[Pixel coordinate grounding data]
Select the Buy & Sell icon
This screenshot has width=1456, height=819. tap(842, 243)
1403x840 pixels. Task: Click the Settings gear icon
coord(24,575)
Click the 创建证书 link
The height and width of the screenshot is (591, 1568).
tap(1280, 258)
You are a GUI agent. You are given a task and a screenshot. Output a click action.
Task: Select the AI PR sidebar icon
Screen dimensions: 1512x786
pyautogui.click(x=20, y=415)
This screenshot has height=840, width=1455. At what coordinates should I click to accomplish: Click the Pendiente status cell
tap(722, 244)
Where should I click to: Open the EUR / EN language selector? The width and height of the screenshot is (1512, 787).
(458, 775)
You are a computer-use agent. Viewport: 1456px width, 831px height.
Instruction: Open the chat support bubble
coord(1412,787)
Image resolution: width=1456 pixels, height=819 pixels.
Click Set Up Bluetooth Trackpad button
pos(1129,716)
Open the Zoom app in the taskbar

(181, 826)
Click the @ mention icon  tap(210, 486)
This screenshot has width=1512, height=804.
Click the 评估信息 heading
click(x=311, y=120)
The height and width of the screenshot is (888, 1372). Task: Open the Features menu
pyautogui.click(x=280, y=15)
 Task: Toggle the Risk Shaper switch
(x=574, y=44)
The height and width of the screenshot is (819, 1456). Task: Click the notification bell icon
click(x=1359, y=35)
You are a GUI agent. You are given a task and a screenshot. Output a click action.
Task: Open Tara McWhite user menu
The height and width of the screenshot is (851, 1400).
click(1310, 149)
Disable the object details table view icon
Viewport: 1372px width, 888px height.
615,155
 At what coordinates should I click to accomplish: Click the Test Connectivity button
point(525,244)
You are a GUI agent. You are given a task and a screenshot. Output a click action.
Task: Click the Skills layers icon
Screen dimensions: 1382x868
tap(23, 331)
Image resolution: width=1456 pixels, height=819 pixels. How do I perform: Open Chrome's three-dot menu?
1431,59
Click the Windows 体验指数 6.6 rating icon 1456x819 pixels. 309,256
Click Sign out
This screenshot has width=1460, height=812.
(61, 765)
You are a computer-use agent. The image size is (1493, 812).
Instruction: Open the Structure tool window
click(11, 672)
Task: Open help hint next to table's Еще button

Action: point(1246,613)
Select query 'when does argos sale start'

* _TASK ITEM_: Could you transcribe all of the entries exactly, leaving nothing out?

* _RESULT OF THIS TASK_:
Select the Buy & Sell icon
This screenshot has width=1456, height=819. tap(842, 243)
1403x840 pixels. Task: Click the Settings gear icon
coord(24,575)
Click the 创建证书 link
The height and width of the screenshot is (591, 1568).
tap(1280, 258)
You are a GUI agent. You are given a task and a screenshot. Output a click action.
Task: Select the AI PR sidebar icon
Screen dimensions: 1512x786
pyautogui.click(x=20, y=415)
This screenshot has height=840, width=1455. At what coordinates should I click to accomplish: Click the Pendiente status cell
tap(722, 244)
Where should I click to: Open the EUR / EN language selector? The width and height of the screenshot is (1512, 787).
(458, 775)
You are a computer-use agent. Viewport: 1456px width, 831px height.
Instruction: Open the chat support bubble
coord(1412,787)
Image resolution: width=1456 pixels, height=819 pixels.
Click Set Up Bluetooth Trackpad button
pos(1129,716)
Open the Zoom app in the taskbar

(181, 826)
Click the @ mention icon  tap(210, 486)
This screenshot has width=1512, height=804.
Click the 评估信息 heading
click(x=311, y=120)
The height and width of the screenshot is (888, 1372). Task: Open the Features menu
pyautogui.click(x=280, y=15)
 Task: Toggle the Risk Shaper switch
(x=574, y=44)
The height and width of the screenshot is (819, 1456). Task: Click the notification bell icon
click(x=1359, y=35)
You are a GUI agent. You are given a task and a screenshot. Output a click action.
Task: Open Tara McWhite user menu
The height and width of the screenshot is (851, 1400).
click(1310, 149)
Disable the object details table view icon
Viewport: 1372px width, 888px height.
615,155
 At what coordinates should I click to accomplish: Click the Test Connectivity button
point(525,244)
You are a GUI agent. You are given a task and a screenshot. Output a click action.
Task: Click the Skills layers icon
Screen dimensions: 1382x868
tap(23, 331)
Image resolution: width=1456 pixels, height=819 pixels. How do I perform: Open Chrome's three-dot menu?
1431,59
Click the Windows 体验指数 6.6 rating icon 1456x819 pixels. 309,256
Click Sign out
This screenshot has width=1460, height=812.
(61, 765)
You are a computer-use agent. The image size is (1493, 812).
Instruction: Open the Structure tool window
click(11, 672)
Task: Open help hint next to table's Еще button

Action: point(1246,613)
Select query 'when does argos sale start'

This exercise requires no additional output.